Corynebacterium glutamicum strains are used for the fermentative production of L-glutamate. Five C. glutamicum deletion mutants were isolated by two rounds of selection for homologous recombination and identified by Southern blot analysis. The growth, glucose consumption and glutamate production of the mutants were analyzed and compared with the wild-type ATCC 13032 strain. Double disruption of dtsR1 (encoding a subunit of acetyl-CoA carboxylase complex) and pyc (encoding pyruvate carboxylase) caused efficient overproduction of L-glutamate in C. glutamicum; production was much higher than that of the wild-type strain and DeltadtsR1 strain under glutamate-inducing conditions.

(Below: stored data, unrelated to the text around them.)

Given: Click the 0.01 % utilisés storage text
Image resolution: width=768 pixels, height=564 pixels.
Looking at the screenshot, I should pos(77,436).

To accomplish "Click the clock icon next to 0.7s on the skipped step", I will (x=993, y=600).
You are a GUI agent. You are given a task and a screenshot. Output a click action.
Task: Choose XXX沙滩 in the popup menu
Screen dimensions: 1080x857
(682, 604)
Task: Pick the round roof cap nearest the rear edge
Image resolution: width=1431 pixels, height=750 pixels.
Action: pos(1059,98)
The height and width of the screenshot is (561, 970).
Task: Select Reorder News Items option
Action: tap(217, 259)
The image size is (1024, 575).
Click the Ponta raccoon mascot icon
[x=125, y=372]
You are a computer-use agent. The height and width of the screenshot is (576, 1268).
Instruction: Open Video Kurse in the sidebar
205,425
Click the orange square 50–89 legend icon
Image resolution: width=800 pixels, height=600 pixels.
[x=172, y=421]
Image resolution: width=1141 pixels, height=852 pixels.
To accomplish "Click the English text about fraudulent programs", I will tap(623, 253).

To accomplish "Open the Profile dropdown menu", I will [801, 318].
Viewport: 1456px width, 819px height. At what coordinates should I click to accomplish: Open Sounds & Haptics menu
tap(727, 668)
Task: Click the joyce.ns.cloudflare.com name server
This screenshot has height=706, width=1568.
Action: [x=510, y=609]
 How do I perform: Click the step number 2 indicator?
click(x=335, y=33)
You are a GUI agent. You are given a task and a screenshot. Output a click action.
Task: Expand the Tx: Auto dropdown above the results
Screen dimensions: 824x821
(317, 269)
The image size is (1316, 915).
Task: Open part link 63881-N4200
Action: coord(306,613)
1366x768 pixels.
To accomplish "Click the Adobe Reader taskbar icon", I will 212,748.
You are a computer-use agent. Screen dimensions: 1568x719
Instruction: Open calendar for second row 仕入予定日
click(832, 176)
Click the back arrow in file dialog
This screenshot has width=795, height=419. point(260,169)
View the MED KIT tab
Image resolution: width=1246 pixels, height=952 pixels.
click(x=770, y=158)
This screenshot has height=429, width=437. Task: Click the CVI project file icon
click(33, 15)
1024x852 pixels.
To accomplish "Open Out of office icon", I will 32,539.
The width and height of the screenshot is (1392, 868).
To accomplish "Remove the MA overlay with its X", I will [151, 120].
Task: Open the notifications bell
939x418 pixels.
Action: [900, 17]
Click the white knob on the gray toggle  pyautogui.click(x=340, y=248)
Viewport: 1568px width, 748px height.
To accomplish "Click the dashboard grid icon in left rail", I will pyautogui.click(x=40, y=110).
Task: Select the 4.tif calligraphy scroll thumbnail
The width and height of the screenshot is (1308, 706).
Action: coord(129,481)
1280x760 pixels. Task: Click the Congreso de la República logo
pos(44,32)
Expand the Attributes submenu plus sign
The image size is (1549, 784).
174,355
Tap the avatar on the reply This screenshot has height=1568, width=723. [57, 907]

In the absence of any inducing conditions, the amount of glutamate produced by the double-deletion strain DeltadtsR1Deltapyc was more than that of the mutant DeltadtsR1. The activity of phosphoenolpyruvate carboxylase (PEPC) was found to be higher in the DeltadtsR1Deltapyc strain than in the DeltadtsR1 strain and the wild-type strain. Therefore, PEPC appears to be an important anaplerotic enzyme for glutamate synthesis in DeltadtsR1 derivatives. Moreover, this conclusion was confirmed by overexpression of ppc and pyc in the two double-deletion strains (DeltadtsR1Deltappc and DeltadtsR1Deltapyc), respectively. Based on the data generated in this investigation, we suggest a new method that will improve glutamate production strains and provide a better understanding of the interaction(s) between the anaplerotic pathway and fatty acid synthesis.